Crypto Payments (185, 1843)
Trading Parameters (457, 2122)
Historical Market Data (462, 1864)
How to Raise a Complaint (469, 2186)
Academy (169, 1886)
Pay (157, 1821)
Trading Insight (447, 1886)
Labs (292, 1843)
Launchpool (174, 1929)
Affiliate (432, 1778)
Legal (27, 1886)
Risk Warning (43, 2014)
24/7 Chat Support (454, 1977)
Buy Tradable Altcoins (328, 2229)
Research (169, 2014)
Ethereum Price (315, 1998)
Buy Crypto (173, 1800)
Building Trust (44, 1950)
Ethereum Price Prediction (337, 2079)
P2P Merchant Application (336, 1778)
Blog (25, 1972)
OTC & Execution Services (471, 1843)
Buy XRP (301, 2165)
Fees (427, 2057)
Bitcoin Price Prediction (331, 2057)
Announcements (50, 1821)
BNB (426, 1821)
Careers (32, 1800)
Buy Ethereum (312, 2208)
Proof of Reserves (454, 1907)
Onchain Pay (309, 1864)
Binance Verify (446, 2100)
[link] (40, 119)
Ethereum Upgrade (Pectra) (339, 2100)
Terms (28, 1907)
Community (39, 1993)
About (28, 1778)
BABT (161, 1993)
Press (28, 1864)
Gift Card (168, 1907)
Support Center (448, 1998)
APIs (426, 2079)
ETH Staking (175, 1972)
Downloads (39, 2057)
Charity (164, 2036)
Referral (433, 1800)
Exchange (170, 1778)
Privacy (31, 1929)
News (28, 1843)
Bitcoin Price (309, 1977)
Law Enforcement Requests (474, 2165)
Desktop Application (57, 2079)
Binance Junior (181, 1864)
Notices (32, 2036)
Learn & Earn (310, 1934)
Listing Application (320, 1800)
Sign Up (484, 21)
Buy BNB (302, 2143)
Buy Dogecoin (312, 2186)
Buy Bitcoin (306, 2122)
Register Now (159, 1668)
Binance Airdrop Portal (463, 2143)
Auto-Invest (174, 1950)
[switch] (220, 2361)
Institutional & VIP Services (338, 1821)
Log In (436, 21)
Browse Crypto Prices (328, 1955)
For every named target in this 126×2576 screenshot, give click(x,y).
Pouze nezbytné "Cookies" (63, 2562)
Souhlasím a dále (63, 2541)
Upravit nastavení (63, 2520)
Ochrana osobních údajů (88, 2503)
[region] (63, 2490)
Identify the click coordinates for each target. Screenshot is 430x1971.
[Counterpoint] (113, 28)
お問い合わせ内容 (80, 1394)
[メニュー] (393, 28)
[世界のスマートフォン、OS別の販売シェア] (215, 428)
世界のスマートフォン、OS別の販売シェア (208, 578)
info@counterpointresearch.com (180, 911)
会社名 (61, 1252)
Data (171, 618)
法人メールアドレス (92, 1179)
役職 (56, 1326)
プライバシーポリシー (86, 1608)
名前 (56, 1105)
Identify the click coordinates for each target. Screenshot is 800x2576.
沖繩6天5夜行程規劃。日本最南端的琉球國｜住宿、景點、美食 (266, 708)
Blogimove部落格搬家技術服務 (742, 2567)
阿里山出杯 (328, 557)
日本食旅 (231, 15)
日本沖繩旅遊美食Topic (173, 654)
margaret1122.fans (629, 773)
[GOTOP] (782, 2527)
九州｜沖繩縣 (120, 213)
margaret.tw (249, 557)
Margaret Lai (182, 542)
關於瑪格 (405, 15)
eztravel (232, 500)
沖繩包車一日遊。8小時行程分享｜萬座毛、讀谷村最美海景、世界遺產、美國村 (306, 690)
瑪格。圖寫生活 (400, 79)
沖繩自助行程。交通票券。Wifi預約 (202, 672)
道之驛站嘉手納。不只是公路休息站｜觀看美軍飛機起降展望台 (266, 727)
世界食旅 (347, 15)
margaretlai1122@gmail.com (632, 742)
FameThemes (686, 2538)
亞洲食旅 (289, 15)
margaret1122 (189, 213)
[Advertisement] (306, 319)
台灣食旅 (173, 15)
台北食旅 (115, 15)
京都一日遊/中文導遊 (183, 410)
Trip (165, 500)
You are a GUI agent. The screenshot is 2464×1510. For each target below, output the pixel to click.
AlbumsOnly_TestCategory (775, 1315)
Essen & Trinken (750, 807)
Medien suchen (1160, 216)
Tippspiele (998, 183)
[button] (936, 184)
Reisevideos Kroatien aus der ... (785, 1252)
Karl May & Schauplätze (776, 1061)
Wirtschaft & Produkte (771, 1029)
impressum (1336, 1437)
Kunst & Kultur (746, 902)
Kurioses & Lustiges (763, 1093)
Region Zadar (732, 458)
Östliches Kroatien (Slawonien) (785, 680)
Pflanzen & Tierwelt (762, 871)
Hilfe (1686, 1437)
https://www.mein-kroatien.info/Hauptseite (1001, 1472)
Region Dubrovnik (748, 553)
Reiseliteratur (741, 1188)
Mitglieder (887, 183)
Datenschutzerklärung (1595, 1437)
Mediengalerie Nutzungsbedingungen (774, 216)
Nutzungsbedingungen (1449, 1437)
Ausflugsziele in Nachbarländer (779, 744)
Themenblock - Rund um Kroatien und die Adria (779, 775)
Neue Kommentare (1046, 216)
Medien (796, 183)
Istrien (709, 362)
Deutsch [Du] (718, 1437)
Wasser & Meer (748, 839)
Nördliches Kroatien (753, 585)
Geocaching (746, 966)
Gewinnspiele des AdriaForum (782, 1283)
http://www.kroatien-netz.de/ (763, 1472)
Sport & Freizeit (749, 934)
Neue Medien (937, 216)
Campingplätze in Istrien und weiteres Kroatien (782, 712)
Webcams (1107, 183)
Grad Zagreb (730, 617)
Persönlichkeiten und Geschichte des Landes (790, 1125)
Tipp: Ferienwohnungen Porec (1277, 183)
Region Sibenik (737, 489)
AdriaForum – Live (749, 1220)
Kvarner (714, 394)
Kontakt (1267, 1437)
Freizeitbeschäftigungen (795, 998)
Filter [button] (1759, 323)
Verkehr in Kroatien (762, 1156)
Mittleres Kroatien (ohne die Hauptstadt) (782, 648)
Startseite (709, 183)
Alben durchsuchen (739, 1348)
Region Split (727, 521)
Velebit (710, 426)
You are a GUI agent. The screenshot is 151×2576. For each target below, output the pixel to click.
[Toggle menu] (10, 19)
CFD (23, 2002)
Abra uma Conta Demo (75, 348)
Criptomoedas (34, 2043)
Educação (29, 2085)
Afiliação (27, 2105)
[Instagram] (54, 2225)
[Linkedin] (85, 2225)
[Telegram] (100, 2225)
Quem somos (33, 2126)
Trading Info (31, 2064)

▬▬▬▬▬▬

▶ [PROBLEM DETAILS]:
When you reach the line holding "How to Raise a Complaint (469, 2186)" in the records above, begin reproducing exactly, stop after the line holding "Bitcoin Price Prediction (331, 2057)", and output nothing else.

▶ [WRITTEN RESPONSE]:
How to Raise a Complaint (469, 2186)
Academy (169, 1886)
Pay (157, 1821)
Trading Insight (447, 1886)
Labs (292, 1843)
Launchpool (174, 1929)
Affiliate (432, 1778)
Legal (27, 1886)
Risk Warning (43, 2014)
24/7 Chat Support (454, 1977)
Buy Tradable Altcoins (328, 2229)
Research (169, 2014)
Ethereum Price (315, 1998)
Buy Crypto (173, 1800)
Building Trust (44, 1950)
Ethereum Price Prediction (337, 2079)
P2P Merchant Application (336, 1778)
Blog (25, 1972)
OTC & Execution Services (471, 1843)
Buy XRP (301, 2165)
Fees (427, 2057)
Bitcoin Price Prediction (331, 2057)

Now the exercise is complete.